Work required :: Filter the entries below, keeping only lines with the word "peak".

----------

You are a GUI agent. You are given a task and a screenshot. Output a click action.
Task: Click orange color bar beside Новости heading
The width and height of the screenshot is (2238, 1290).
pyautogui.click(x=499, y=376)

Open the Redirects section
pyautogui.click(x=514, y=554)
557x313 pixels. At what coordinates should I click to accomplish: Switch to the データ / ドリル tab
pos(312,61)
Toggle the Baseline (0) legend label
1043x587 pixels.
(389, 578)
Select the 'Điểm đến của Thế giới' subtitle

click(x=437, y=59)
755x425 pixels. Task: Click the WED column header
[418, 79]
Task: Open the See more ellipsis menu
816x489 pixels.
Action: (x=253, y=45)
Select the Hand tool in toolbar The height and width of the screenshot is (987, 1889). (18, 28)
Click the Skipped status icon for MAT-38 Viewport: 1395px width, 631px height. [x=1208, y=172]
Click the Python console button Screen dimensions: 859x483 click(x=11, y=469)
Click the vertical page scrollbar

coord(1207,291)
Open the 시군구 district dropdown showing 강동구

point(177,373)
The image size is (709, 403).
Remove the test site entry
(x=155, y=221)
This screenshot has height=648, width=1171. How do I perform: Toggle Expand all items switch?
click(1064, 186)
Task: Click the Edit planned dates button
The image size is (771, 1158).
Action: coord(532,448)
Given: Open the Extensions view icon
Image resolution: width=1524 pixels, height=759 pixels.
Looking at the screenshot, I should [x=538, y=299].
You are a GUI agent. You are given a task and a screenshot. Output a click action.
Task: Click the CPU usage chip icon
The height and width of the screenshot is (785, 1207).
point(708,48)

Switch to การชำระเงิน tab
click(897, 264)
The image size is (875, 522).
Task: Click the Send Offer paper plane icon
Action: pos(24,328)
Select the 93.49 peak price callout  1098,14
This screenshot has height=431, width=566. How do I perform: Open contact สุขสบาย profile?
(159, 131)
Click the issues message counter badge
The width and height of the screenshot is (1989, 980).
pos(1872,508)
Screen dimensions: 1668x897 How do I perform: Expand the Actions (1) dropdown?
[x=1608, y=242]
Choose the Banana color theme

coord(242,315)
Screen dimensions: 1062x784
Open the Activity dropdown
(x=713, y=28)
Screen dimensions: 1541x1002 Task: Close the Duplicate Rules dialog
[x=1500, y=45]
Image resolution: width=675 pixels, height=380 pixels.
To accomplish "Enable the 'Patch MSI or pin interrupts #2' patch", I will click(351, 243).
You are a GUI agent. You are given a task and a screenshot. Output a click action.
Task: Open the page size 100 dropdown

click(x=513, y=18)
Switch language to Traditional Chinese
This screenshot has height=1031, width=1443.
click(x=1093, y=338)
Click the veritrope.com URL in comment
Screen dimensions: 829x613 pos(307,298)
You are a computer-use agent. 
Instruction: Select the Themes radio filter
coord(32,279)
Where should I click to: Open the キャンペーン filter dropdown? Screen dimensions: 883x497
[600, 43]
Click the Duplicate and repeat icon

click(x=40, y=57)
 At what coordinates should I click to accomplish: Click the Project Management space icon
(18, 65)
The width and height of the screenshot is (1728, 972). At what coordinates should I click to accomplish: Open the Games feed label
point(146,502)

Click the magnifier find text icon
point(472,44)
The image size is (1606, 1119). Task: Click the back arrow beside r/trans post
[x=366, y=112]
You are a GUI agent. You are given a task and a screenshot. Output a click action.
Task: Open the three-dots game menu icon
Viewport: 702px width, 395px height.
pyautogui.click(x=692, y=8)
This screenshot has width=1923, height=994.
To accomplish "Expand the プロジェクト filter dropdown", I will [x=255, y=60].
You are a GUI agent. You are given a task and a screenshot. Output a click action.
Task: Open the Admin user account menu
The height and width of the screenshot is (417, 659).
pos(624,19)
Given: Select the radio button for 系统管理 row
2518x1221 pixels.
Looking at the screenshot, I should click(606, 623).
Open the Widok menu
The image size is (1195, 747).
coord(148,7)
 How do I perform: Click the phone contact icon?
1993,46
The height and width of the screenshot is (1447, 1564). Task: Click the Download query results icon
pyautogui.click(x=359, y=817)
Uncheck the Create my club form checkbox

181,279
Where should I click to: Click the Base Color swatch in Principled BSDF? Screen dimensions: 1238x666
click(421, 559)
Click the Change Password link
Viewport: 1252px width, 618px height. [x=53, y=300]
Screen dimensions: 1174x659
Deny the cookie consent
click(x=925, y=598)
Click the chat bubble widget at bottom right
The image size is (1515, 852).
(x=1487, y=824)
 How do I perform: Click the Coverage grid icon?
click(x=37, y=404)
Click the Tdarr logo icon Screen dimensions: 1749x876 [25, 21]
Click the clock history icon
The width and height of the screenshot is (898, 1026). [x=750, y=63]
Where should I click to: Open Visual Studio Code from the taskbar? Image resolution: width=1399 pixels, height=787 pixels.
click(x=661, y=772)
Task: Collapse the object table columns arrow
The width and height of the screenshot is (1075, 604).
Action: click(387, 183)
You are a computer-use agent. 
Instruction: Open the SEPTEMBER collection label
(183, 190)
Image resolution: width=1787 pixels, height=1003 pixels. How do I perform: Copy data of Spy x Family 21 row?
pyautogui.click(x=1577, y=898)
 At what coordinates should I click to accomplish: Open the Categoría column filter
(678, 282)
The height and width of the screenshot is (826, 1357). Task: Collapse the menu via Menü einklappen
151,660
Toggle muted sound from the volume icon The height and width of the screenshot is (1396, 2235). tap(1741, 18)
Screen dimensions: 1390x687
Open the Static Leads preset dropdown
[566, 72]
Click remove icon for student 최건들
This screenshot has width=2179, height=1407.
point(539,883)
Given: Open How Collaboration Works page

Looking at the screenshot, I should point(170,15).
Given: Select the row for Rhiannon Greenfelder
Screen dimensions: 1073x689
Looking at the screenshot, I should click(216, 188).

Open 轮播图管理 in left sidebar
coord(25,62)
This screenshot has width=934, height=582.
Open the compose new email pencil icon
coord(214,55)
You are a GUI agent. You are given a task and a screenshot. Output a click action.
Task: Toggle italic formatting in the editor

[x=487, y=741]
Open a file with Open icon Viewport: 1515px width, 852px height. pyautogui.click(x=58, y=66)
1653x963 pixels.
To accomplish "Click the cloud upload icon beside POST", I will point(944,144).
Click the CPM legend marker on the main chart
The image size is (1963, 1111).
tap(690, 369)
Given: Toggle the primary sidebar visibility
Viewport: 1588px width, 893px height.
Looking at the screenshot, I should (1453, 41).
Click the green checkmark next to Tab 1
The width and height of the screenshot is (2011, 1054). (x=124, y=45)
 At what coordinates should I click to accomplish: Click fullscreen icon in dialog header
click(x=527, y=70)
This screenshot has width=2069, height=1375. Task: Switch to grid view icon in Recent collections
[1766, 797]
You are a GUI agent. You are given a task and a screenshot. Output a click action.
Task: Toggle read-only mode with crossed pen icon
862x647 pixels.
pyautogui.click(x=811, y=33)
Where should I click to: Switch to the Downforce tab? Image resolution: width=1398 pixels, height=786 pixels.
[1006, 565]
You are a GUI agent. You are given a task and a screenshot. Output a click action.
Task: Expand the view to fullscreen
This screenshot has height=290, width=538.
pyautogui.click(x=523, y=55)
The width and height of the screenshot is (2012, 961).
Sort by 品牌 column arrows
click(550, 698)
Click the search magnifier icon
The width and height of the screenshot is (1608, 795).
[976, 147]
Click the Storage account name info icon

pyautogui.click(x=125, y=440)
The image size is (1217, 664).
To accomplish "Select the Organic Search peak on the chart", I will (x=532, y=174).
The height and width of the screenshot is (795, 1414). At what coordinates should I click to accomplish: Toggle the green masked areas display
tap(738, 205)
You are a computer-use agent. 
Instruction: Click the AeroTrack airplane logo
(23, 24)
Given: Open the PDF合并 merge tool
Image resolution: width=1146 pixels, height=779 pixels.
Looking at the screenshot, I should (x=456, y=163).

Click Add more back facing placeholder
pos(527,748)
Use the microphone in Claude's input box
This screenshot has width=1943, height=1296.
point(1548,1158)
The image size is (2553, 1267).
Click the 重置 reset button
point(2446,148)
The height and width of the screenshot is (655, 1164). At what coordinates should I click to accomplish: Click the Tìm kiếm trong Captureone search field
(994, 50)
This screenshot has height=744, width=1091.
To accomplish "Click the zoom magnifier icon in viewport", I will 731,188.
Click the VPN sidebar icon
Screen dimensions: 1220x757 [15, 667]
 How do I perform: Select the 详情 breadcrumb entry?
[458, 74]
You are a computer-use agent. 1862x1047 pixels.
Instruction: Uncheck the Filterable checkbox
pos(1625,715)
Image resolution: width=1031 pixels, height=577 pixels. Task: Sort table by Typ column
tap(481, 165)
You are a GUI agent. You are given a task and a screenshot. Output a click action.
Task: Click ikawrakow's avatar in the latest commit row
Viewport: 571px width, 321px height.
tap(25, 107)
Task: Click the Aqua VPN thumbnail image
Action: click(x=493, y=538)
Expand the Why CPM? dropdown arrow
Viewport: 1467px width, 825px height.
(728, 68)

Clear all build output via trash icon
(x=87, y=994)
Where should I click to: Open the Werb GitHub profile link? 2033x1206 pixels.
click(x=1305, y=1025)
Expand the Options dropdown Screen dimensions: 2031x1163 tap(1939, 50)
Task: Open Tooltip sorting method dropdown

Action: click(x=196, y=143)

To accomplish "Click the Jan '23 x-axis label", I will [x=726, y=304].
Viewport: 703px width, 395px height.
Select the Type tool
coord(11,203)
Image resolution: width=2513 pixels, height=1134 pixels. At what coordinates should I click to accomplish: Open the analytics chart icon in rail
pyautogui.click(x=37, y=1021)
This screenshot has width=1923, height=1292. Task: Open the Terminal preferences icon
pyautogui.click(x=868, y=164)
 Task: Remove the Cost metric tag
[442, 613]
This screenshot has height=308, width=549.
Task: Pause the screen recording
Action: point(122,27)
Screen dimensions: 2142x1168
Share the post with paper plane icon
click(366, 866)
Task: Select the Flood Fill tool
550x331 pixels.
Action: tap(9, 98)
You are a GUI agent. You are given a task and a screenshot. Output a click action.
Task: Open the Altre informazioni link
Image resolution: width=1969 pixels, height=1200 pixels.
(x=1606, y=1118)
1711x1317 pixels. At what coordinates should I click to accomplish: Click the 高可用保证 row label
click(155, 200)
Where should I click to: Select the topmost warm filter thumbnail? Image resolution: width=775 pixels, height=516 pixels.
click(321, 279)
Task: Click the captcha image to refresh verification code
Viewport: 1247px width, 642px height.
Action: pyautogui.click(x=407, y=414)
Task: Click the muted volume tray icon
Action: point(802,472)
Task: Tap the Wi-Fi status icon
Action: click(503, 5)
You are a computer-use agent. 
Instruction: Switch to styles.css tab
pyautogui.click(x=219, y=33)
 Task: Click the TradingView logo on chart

----------

Reply ::
Select the 93.49 peak price callout  1098,14
To accomplish "Select the Organic Search peak on the chart", I will (x=532, y=174).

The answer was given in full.